[Input data — start]

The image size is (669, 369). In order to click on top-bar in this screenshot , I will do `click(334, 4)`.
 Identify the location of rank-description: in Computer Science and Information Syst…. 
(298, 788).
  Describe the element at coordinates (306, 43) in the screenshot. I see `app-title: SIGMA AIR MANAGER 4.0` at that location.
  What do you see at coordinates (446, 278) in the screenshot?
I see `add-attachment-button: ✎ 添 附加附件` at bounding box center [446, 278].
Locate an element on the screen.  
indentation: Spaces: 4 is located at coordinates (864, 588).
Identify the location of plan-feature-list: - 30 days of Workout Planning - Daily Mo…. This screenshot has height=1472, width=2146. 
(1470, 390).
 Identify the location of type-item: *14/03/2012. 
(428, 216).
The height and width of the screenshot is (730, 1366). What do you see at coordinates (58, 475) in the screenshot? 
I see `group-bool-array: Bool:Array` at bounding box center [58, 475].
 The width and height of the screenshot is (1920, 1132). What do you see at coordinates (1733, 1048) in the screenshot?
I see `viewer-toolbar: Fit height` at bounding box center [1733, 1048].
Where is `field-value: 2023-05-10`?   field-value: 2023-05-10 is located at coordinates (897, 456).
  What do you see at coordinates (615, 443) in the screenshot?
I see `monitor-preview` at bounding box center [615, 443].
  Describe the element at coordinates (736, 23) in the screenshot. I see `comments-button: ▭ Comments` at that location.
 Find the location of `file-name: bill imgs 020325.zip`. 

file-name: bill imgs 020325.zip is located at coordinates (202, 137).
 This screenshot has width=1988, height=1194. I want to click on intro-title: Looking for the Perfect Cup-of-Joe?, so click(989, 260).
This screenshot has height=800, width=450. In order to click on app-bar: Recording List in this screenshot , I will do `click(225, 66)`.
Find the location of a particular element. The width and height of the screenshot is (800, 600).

[Input data — finish]

Rewrite the records from the start through the line containing "coordinates (897, 456).", changing "Identify the location of" to "Find the location of" and leaving everything else the same.

The image size is (669, 369). In order to click on top-bar in this screenshot , I will do `click(334, 4)`.
 Find the location of rank-description: in Computer Science and Information Syst…. 
(298, 788).
  Describe the element at coordinates (306, 43) in the screenshot. I see `app-title: SIGMA AIR MANAGER 4.0` at that location.
  What do you see at coordinates (446, 278) in the screenshot?
I see `add-attachment-button: ✎ 添 附加附件` at bounding box center [446, 278].
Locate an element on the screen.  
indentation: Spaces: 4 is located at coordinates (864, 588).
Find the location of plan-feature-list: - 30 days of Workout Planning - Daily Mo…. This screenshot has height=1472, width=2146. 
(1470, 390).
 Find the location of type-item: *14/03/2012. 
(428, 216).
The height and width of the screenshot is (730, 1366). What do you see at coordinates (58, 475) in the screenshot? 
I see `group-bool-array: Bool:Array` at bounding box center [58, 475].
 The width and height of the screenshot is (1920, 1132). What do you see at coordinates (1733, 1048) in the screenshot?
I see `viewer-toolbar: Fit height` at bounding box center [1733, 1048].
Where is `field-value: 2023-05-10`?   field-value: 2023-05-10 is located at coordinates (897, 456).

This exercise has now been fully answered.